Olaudah Equiano, also known as Gustavus Vassa, was a prominent African involved in the British abolitionist movement during the late 18th century. He was born in what is now Nigeria in the mid-1700s and was enslaved as a child. He eventually gained his freedom and became a key figure in the fight against the transatlantic slave trade.
How did Olaudah Equiano gain his freedom?
Equiano gained his freedom through a combination of hard work, determination, and some fortunate circumstances. He worked as a slave on plantations in the Americas and eventually earned enough money through trading and other activities to buy his own freedom. He was able to secure his freedom in 1766.
What was Olaudah Equiano’s role in the abolitionist movement?
Olaudah Equiano played a significant role in the British abolitionist movement by sharing his personal experiences as a former slave. In 1789, he published his autobiography, “The Interesting Narrative of the Life of Olaudah Equiano,” which became a bestseller and helped raise awareness about the brutality of the slave trade. His book and public speeches made a compelling case for the abolition of slavery.
Where did Olaudah Equiano live and travel during his life?
Equiano traveled extensively during his life. After gaining his freedom, he lived in London, England, and worked as a free man. He also spent time traveling throughout the British Isles, the American colonies, and the Caribbean. His experiences in these regions influenced his views on slavery and the slave trade.
What impact did Olaudah Equiano have on the abolitionist movement?
Olaudah Equiano had a profound impact on the abolitionist movement.
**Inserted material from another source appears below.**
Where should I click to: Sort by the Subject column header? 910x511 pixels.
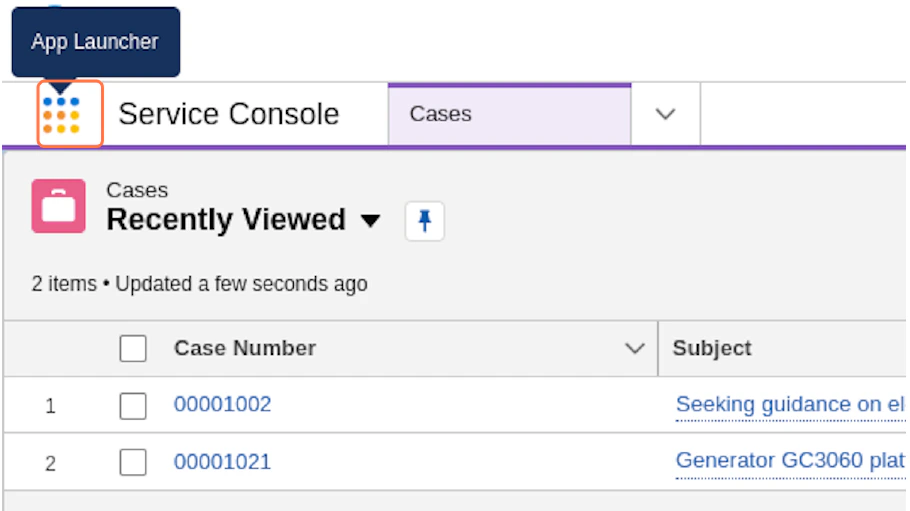tap(712, 348)
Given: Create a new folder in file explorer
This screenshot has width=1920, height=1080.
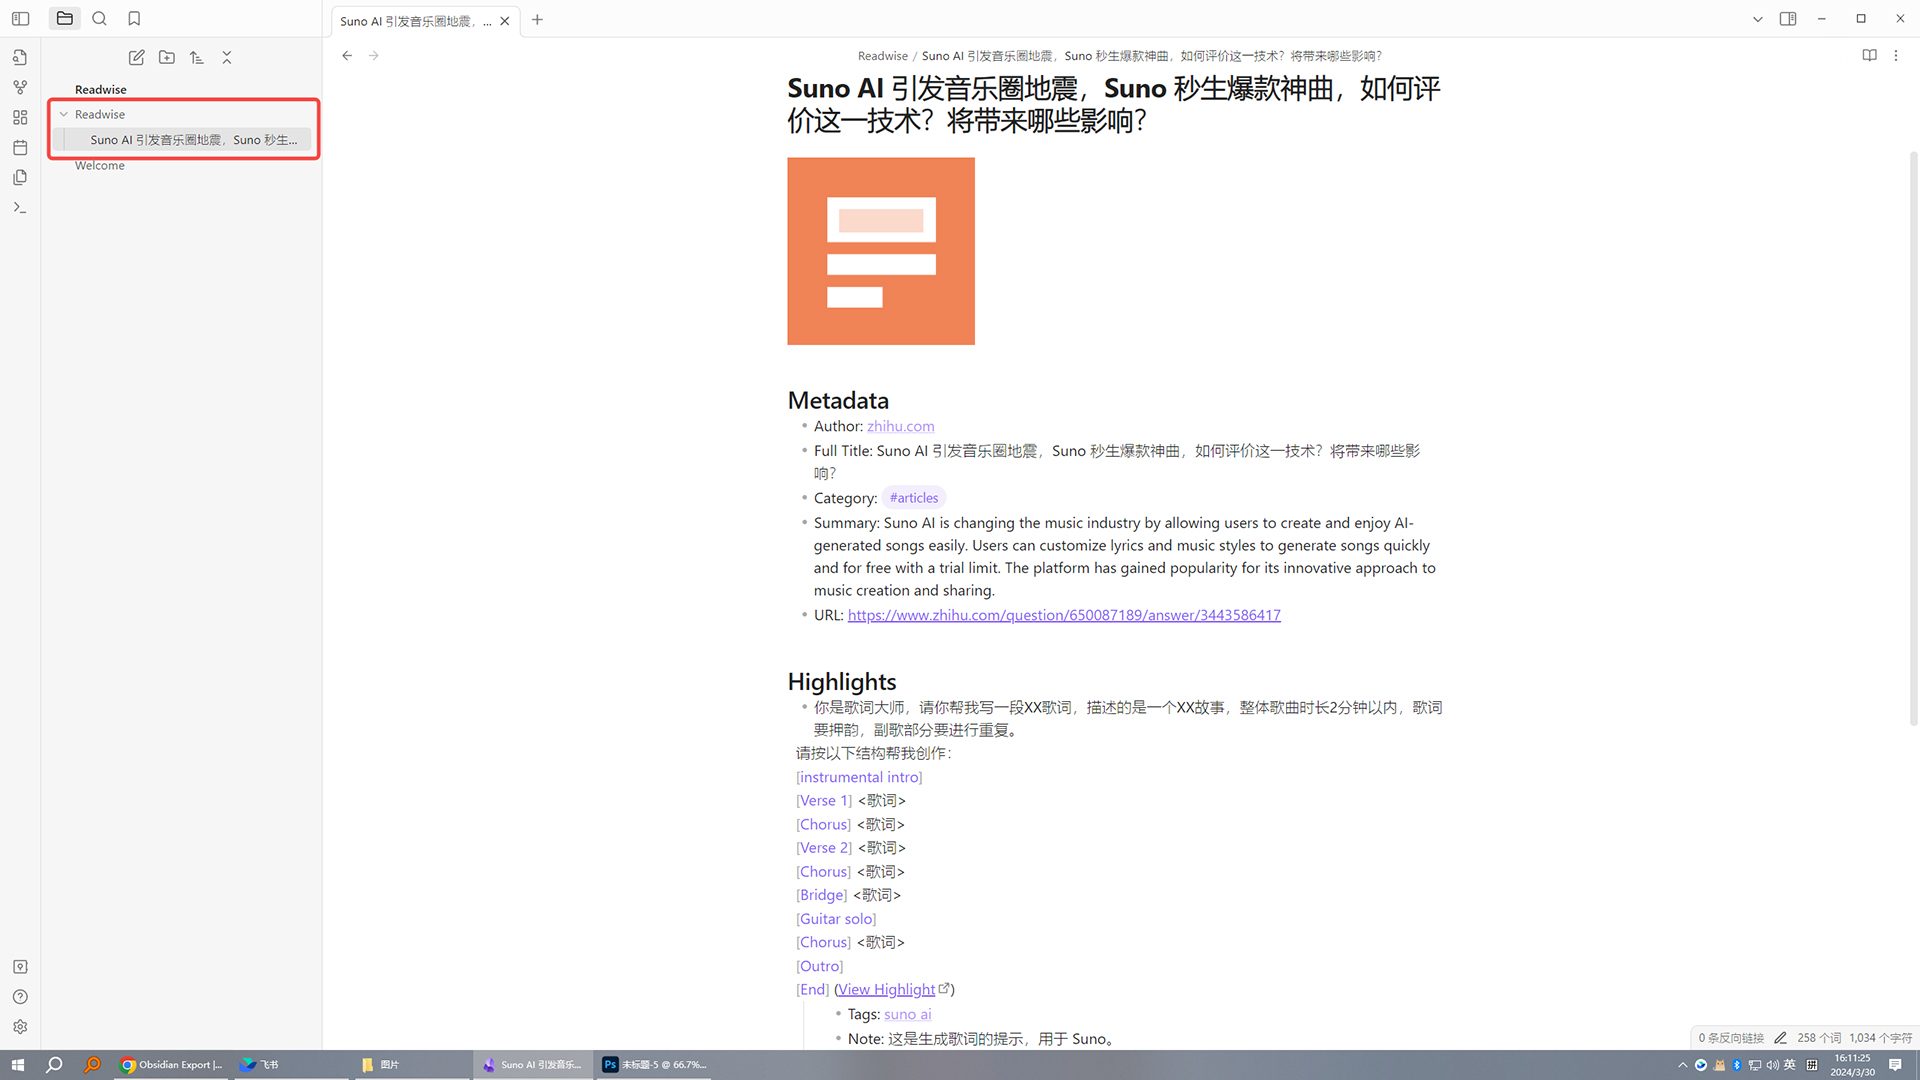Looking at the screenshot, I should coord(167,57).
His personal story and writings helped humanize the suffering of enslaved people, making a moral and emotional appeal to the public. His work contributed to the growing momentum for the abolition of the transatlantic slave trade in the late 18th century, leading to the passage of the British Slave Trade Act in 1807, which banned the transatlantic slave trade. Equiano’s legacy continues to be celebrated as a symbol of the struggle for freedom and the fight against slavery.